Dan Crawford from Angry Bear said they allow ads to help fund the site. OK, maybe, but at least they seem to have had some discussion about it. I shall, however, say that as far as I am concerned they have too many. They are constantly popping up in one's face when one tries to comment, very annoying. We have fewer and they are not in the way all that much, but why so we have any at all?

Not my doing and being done against my wished, for the record. Whoever is responsible for this, either defend it (privately would be OK), or STOP IT NOW!

Anonymous said...

"I also agree that we need to couple the advocacy of freer trade (than under Trump) with serious and strong provisions for retraining funded by the winners.


"Anonymous: yes, they won't touch the issue, but I think this is a mistake. The political benefits of pointing to the Trump tax increases are potentially very big-"

This is completely reasonable.

Anonymous said...

I am sorry about the ads.

Anonymous said...

A question that confuses me, why is China taking the lead in globalization and freer trade if either is considered to be limiting for an economy?

marcel proust said...

Blanchard and Willman have at least 2 interesting analyses of the political impacts of free trade, based on fairly highbrow but otherwise unremarkable economic models which they manipulate in imaginative and insightful ways (this and that).

Kaleberg said...

This argument ignores most people's experience with free trade. A lot of people remember or have heard tales or seen evidence of when their city or town was a manufacturing center with good union jobs or jobs with decent pay and benefits thanks to the union umbrella. They now see only crappy just above minimum wage jobs, empty factory buildings and a marginal local economy.

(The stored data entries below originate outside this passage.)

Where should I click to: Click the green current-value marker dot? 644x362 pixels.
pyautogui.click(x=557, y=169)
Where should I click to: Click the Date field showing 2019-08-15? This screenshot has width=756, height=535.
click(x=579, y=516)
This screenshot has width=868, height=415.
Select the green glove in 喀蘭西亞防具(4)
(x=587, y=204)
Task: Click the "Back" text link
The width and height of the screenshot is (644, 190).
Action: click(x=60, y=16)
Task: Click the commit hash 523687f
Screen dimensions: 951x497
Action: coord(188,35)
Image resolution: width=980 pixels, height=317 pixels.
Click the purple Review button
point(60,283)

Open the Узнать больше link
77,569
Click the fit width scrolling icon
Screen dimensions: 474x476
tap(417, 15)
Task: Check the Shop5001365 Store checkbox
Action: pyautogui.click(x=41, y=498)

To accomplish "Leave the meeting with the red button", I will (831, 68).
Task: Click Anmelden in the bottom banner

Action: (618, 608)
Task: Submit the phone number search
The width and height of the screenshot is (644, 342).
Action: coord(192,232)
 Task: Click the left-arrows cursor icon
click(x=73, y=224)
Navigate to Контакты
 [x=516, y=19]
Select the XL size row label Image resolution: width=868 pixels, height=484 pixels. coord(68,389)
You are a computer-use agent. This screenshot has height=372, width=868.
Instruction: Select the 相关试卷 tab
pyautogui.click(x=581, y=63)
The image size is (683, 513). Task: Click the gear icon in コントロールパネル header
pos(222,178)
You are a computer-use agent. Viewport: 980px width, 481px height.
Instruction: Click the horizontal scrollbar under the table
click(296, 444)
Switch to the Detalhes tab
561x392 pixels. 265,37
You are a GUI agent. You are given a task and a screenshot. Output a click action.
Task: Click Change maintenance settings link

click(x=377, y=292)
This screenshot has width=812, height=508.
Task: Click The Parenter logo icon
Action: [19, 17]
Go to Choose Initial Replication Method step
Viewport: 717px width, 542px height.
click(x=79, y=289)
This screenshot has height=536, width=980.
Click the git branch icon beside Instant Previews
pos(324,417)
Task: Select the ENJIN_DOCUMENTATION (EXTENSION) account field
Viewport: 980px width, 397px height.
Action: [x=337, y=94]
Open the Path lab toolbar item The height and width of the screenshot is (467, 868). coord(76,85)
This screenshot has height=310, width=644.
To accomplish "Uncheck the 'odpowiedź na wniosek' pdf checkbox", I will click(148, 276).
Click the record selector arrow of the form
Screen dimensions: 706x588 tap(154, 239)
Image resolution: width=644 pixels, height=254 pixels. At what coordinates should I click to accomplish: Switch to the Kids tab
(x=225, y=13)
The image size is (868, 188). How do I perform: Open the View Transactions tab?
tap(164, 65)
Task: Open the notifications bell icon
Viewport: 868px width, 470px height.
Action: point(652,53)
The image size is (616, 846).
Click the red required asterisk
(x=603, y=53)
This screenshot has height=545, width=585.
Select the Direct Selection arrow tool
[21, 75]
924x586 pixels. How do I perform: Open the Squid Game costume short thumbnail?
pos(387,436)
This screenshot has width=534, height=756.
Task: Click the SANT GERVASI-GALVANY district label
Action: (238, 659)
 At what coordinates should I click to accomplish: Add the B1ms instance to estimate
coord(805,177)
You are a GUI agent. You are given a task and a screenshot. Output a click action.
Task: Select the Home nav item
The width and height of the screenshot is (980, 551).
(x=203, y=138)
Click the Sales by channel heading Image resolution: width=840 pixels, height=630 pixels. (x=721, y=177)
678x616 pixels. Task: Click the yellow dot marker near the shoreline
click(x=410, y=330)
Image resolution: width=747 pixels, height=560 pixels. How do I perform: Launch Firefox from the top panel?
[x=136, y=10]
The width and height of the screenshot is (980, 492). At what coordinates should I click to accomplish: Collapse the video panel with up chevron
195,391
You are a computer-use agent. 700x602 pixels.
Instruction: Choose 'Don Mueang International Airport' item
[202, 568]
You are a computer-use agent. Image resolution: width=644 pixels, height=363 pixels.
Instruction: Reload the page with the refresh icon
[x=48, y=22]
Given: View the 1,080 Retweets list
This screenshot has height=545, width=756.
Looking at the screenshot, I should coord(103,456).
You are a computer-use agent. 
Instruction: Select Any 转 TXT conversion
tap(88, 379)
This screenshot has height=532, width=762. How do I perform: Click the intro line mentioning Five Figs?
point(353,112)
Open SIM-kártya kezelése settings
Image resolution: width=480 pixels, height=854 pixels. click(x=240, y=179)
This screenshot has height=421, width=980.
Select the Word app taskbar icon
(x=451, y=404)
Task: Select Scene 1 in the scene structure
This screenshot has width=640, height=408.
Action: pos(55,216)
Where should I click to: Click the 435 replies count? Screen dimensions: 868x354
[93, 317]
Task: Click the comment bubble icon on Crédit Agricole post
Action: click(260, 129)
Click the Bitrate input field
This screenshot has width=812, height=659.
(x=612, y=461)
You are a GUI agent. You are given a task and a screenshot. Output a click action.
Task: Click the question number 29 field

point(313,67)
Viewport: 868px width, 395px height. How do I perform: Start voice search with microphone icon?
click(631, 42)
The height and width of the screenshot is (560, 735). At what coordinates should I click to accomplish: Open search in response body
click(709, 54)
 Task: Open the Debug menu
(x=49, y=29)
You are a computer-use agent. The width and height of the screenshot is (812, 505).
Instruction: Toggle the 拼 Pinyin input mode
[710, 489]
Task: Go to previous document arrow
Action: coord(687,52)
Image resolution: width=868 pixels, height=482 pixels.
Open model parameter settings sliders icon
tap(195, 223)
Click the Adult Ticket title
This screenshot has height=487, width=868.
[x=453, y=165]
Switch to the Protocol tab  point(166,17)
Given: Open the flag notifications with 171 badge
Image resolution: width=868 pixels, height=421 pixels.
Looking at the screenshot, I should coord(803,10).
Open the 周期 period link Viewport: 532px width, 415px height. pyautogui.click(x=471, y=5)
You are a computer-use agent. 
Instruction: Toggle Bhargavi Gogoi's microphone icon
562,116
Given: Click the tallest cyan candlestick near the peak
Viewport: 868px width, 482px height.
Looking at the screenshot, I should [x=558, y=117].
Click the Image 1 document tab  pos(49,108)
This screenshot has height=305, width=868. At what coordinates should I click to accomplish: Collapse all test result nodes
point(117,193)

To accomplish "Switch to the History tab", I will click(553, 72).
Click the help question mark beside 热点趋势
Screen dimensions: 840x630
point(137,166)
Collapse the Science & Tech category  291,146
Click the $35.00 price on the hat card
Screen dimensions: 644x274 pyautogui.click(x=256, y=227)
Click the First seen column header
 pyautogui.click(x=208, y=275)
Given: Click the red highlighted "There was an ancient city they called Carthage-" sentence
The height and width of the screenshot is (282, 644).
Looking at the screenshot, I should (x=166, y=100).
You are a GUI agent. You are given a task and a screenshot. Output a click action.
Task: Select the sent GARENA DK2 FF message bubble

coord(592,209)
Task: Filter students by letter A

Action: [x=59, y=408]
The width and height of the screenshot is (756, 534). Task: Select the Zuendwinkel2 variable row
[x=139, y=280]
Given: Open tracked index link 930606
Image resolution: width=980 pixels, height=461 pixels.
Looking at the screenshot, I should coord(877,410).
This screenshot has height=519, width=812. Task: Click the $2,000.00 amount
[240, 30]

They may see some evidence of the benefits of free trade. Perhaps their town now exports chicken feet to China, but those jobs are low pay, low benefit and often filled by illegal immigrants who are much more tractable sub-minimum wage employees. Attempts to improve working conditions are summarily dismissed with a threat to move production overseas.

Yes, there is an economic theory that free trade increases overall efficiency, but anyone who has had their machine crash without the inefficiency of an entire disk or flash drive wasted on a backup copy knows that efficiency can have its price. There are also economic theories, theories that have repeatedly proved their effectiveness and applicability, that show that free trade can leave a nation in poverty even as it produces wealth elsewhere. In the 19th century, those theories enabled the industrialization in Europe and the US, and in the 20th century, they enabled the industrialization of Japan, Korea, Taiwan and China. Free trade, supported by the British in the 19th and the US in the 20th century is just an imperialistic argument to justify imperial behavior. The argument is based on the false claim that efficiency is a desirable end in and above itself and at any cost.

Jerry Brown said...

Kevin, I think you are right if your goal is to have Donald Trump win again. But as a Democrat for more than 30 years who wants a Democratic President who will represent the working class at least as much as the upper class, I think you are out to lunch if you also are supporting a Democrat to win. You are wrong on the politics and you are wrong on how supposedly 'free' trade affects labor.

Anonymous said...

"Kevin, I think you are right if your goal is to have Donald Trump win again...."

Tough, but I reluctantly agree. The sense that workers are being harmed by freer trade is now taken for granted and even if wrong going against that sense would be difficult in the near term.

kevin quinn said...

Why would it help Trump get re-elected to point out the truth: that his protectionism has done nothing but harm? It hasn't increased manufacturing employment; it has raised prices for imports; it has planted a dagger in the heart of the rural economy. It is also unconstitutional on its face - there is no national security concern that is addressed by imposing tariffs on our allies. And it is a potent source for corruption in handing out tariff exemptions.